Mike Pannett, who spent years as a rural bobby, has written about some of his experiences for FW. We've got half a dozen copies of his new book to give away in our limerick competition - so if you're feeling inspired, why not try penning a limerick starting with the line: There once was a rural bobby...
Your limerick can be serious or funny and doesn't have to be related to Mike or his books. The senders of the six that we like best will each win a book. If you're a bit shy and would rather not post your limerick on the forums, you can email them to fwfarmlife@rbi.co.uk
There once was a rural bobby
To whom crime was just a hobby
His real love was soccer
And inside his locker
He kept a signed photo of Nobby
There was once a rural bobby walking out on his beat,His boots were so polished on the end of his feet,They got so sore,And looked so raw,They looked like two plates of meat.
There once was a rural bobby. That's it I fain no more his steps traverse the lane. He is now urban based, though his shoes are still laced and we look for his help all in vain.

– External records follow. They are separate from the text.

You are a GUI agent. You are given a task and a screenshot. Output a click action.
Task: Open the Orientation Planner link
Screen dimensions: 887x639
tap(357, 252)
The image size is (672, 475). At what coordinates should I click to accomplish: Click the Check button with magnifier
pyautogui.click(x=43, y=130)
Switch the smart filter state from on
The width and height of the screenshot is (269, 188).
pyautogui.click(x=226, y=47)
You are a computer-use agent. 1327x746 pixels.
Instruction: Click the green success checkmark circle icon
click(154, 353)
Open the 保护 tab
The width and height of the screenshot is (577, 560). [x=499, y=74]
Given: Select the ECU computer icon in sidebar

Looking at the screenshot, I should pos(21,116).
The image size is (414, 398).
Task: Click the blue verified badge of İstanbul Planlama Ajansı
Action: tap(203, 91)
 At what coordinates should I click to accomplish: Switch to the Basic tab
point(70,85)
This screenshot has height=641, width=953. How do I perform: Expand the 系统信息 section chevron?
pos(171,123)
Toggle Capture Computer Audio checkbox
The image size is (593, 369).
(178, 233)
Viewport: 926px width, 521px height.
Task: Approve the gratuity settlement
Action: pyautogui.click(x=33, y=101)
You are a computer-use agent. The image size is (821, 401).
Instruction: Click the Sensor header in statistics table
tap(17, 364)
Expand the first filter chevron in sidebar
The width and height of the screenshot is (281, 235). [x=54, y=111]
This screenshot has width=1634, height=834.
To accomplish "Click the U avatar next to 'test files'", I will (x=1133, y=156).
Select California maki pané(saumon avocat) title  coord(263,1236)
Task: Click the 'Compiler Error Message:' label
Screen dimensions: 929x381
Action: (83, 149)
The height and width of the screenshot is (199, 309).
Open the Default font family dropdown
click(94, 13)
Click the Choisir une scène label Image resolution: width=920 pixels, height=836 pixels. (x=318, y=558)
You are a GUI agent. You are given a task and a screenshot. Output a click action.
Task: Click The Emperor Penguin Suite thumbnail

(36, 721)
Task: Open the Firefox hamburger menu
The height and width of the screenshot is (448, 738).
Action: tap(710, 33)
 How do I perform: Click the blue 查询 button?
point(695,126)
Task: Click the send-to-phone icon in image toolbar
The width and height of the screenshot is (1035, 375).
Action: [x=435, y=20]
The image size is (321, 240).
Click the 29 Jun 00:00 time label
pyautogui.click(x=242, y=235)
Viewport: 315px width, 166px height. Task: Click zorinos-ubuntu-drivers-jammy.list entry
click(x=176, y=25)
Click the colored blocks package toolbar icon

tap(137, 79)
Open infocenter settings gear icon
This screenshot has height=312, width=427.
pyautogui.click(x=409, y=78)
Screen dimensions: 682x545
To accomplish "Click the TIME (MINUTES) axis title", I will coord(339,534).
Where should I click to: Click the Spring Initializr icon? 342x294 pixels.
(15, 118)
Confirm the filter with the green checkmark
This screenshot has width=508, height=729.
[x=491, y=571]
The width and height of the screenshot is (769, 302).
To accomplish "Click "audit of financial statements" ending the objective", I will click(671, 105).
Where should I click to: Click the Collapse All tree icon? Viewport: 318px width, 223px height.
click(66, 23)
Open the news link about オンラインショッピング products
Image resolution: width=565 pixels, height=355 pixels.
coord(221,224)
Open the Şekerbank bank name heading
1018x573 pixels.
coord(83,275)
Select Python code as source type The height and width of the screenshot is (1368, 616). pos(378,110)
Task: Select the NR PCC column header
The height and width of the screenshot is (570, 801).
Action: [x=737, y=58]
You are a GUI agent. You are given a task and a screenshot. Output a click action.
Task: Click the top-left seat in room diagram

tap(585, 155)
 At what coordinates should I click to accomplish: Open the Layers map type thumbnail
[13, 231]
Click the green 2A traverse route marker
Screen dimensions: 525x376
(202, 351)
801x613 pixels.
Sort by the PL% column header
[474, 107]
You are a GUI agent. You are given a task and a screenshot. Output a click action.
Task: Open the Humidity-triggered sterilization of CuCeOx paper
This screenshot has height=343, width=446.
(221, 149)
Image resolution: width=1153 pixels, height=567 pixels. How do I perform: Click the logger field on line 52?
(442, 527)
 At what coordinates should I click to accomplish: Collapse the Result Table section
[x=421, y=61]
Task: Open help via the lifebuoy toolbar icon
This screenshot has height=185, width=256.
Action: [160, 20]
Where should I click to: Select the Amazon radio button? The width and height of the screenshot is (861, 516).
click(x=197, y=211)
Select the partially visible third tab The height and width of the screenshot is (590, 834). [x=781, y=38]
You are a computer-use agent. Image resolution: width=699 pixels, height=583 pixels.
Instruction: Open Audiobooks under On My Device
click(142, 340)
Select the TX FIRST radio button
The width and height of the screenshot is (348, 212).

There once was a rural bobby. That's it I fain
no more his steps traverse the lane.
He is now urban based, though his shoes are still laced
and we look for his help all in vain.
There once was a rural bobby whose budgets been cut, that's a factor
In why he's not here, and thieves raise a cheer
just prior to nicking my tractor.
There was once a rural bobby look out,For the Ryedale Panther he must tout,In the snow he was seen,Big prints there have been,But on searching around there was nowt
There once was a rural bobby,
who checked on a woman's wee hobby,
'twas farmers she stalked,
she thought that they rocked,
said Sue, "I would never come rob ye!"
Opera singing was his hobby,
He wanted to be,
Like Pavarotti,
But stuck to singing like Robbie.
~Meggiewes~
there once was a rural bobby
who had a very strange hobby
he got out of bed
went to the shed
later his wife found lambs in the lobby.
thought he could impersonate Robbie,
His wife didn`t agree,
She said that he,
Looked and sounded more like Mr Blobby
a rural bobby from leeds, did swallow a packet of seeds
within an hour his face was in flower
and his chest was covered in weeds
there was a young farmer from wales
who collected sheeps doodoo in pails
his strange little hobby,
puzzled the bobby,
but his vegetable garden never fails
a fat little pony called ted,
spent every day in bed.
through winter and summer,
his owner grew glummer
but still he saw he was fed
There was a rural bobby-Sherlock Holmes?Out following tracks long grass he combs,Could be a Panther,The Ryedale Panther,In darkness for cover it roams.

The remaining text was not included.